[START OF Task data]

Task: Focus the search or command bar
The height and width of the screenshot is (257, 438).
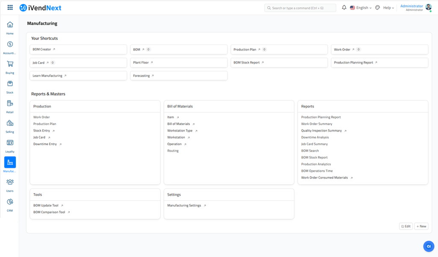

[END OF Task data]
[START OF Task data]

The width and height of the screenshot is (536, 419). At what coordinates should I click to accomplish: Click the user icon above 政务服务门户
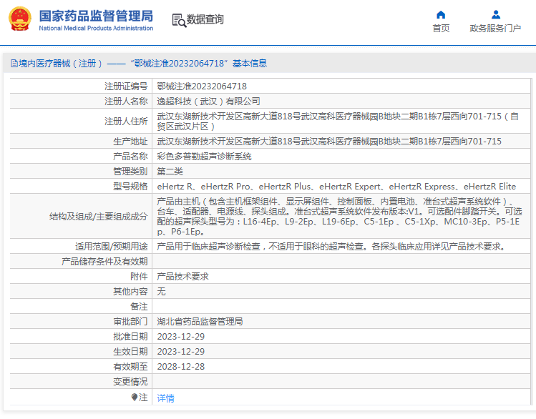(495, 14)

[END OF Task data]
[START OF Task data]

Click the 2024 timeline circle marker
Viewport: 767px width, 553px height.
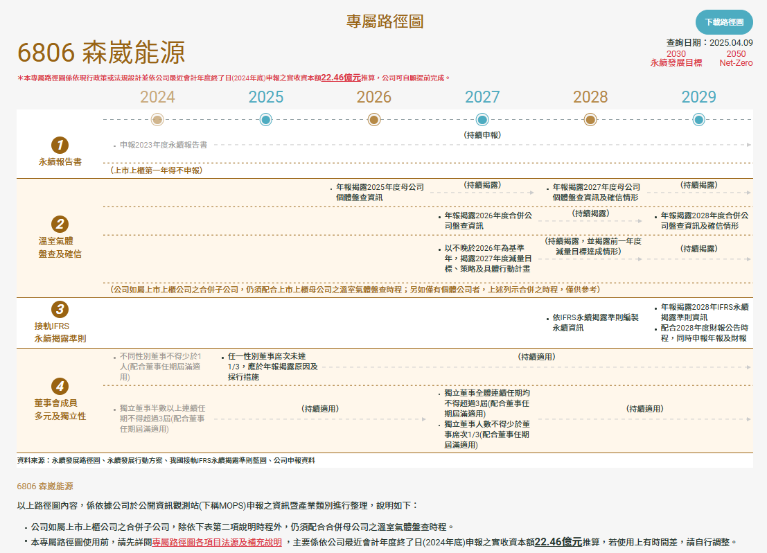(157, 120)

[END OF Task data]

§ Short exercise
Rewrite the lines from the one containing "Task: Focus the search or command bar" through the one containing "The height and" with "command bar" swapped for "toolbar". Leave everything else in them as it is.

§ Expected answer
Task: Focus the search or toolbar
The height and width of the screenshot is (257, 438).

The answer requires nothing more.